What about the people who do identify as male or female? Good for them. No-one is stopping them from doing so, but it would be better if they acknowledge that other genders are available, and that your genitalia and socialisation process do not determine your gender. However, even cisgender identity is fluid and changeable, and not fixed to a specific mode of being or social interaction, so don’t assume that a masculine-looking person automatically likes stereotypically “masculine” pastimes and topics of conversation, or that a feminine-looking person wouldn’t be interested in them.

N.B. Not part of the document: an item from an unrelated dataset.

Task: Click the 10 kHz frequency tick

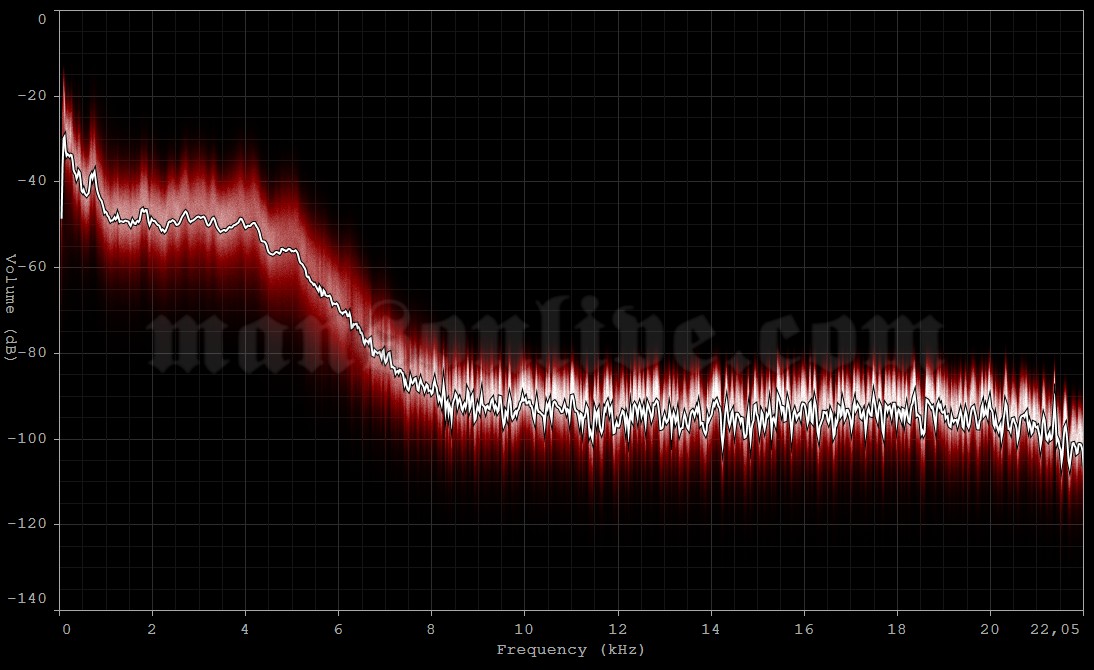Action: click(x=522, y=630)
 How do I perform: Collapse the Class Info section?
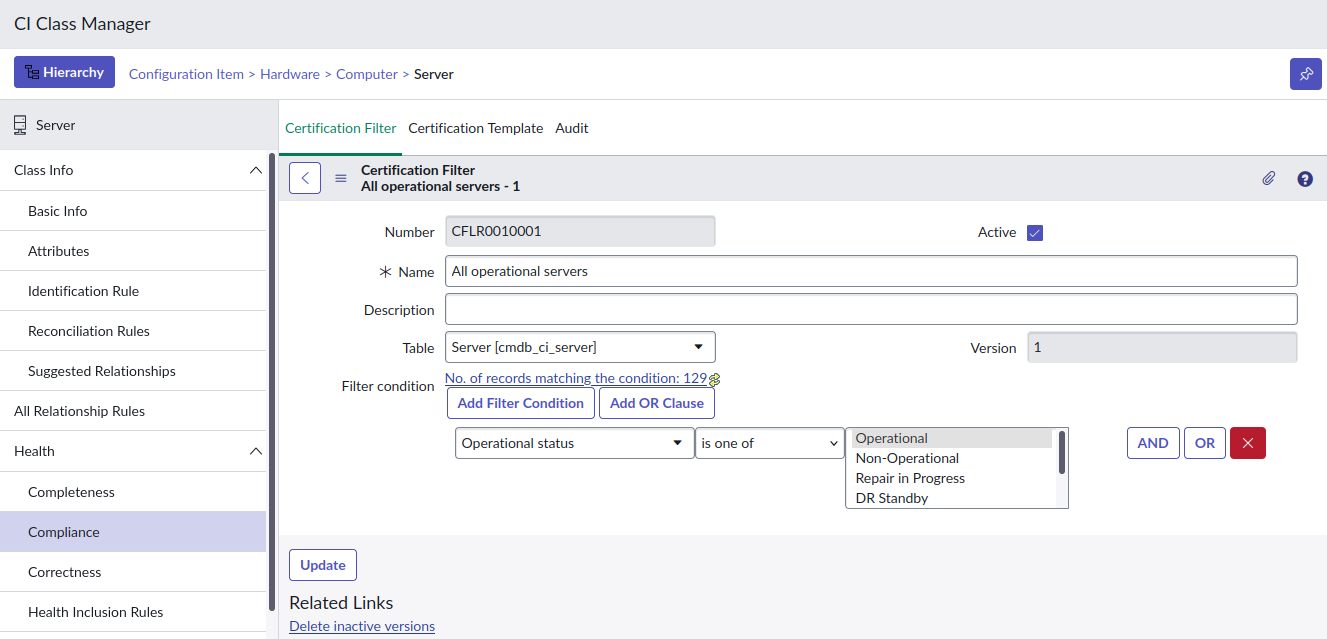point(255,170)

Since gender is all a bit of a mystery to me, I am happy to use whatever pronoun anyone prefers for their gender identity. (But as a grammar nerd, I do want to know how to use it in all grammatical contexts. And yes, you can use ‘they’ as a singular word; people have been doing so to refer to an unknown person of unknown gender for decades; and pronouns have often changed from singular to plural and back again, as in the use of Sie in German to mean they plural and the polite form of you singular; and the use of vous in French to mean you in both the singular and plural forms; and you in English to mean both singular and plural. Anyone claiming to be a grammar nerd should know this; so anyone claiming to be unable to use singular ‘they’ for reasons of grammar nerdiness is just a bigot.)

Some sort of conclusion

I guess some sort of conclusion is expected at this point. I guess what I am trying to say is, can we all listen to and respect each other’s unique experiences and identities, and not put them in some grand overarching category? Categories are only useful insofar as they help us to find other people with similar experiences, and help us to communicate our experiences and intersecting identities to other people using a word or phrase; beyond that, they are confining and constricting. The more we regard categories as monolithic and unchanging, and somehow representing an essence, the harder it is to see the individual person and their lived experience. In short, can’t we all be nice to each other for a change?